Study Finds Benefit to Interventional Reduction Chemotherapy for Patients With AML
Posted: Monday, August 9, 2021
For patients with relapsed or refractory acute myeloid leukemia (AML), intensive reduction chemotherapy should be implemented as the primary therapeutic intervention to achieve complete remission, according to a preliminary study published in the International Journal of Cancer. This strategy improves patient prognosis and allows the use of allogeneic hematopoietic stem cell transplantation (allo-HSCT) as a supplemental treatment, explained Donghua Zhang, MD, PhD, of Tongji Hospital, China, and colleagues.
The clinical and survival data of 112 patients with relapsed or refractory AML were recruited for the study. Patients were either treated with conventional regimens (n = 102) or with a treatment regimen that included decitabine, cladribine, idarubicin or homoharringtonine, and cytarabine (DCIA/DCHA; n = 10). Reverse-transcriptase polymerase chain reaction was performed to evaluate molecular differences, whereas G-banding analysis was used to assess cytogenic differences. Based on patients’ response to the first chemotherapy session, they were subdivided into those who achieved complete remission (n = 40) and those who did not (n = 62).
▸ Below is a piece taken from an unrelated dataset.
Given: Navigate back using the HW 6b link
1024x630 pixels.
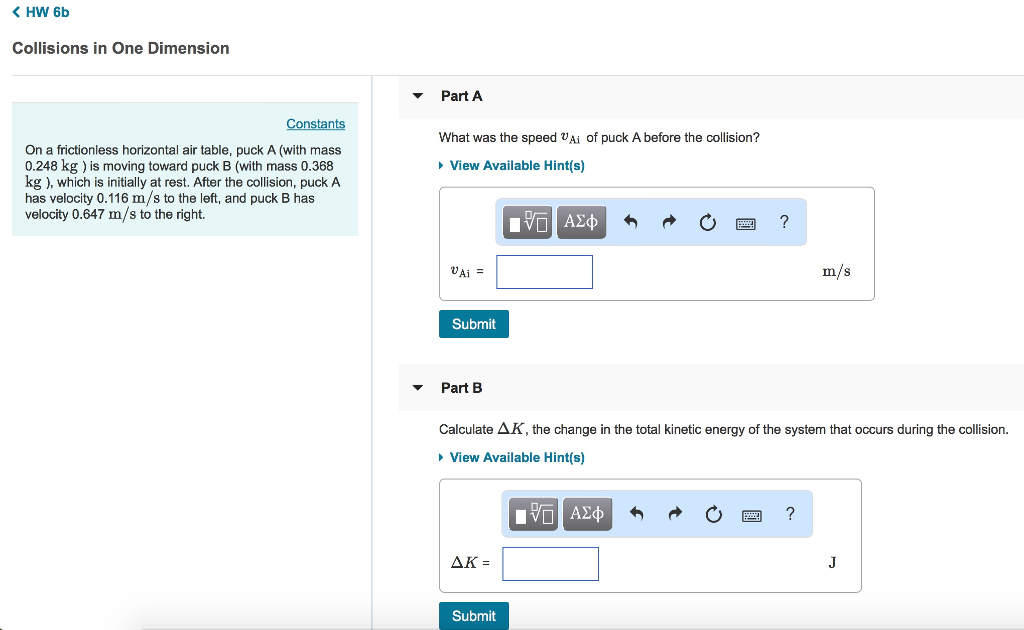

The study authors reported that those patients who had greater than 70% of bone marrow blasts and could not achieve complete remission following the first reinduction chemotherapy session had a poorer overall prognosis. In contrast, patients who received allo-HSCT after achieving complete remission experienced improvement in overall prognosis. In addition, 90% of patients who received DCIA/DCHA therapy achieved complete remission despite incomplete hematopoietic recovery after their first chemotherapy treatment. Moreover, the study findings revealed a 10.14-month overall median survival for patients who received DCIA/DCHA treatment. However, all these patients demonstrated grade 4 myelosuppression.
Disclosure: For full disclosures of the study authors, visit onlinelibrary.wiley.com.